Collected data
□ □ □

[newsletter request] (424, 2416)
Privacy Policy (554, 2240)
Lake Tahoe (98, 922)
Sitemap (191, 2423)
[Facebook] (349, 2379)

□ □ □

▶ [EXERCISE DESCRIPTION]: Reproduce the entries above in full, precisely as written.

▶ [SOLUTION FOR THIS EXERCISE]:
[newsletter request] (424, 2416)
Privacy Policy (554, 2240)
Lake Tahoe (98, 922)
Sitemap (191, 2423)
[Facebook] (349, 2379)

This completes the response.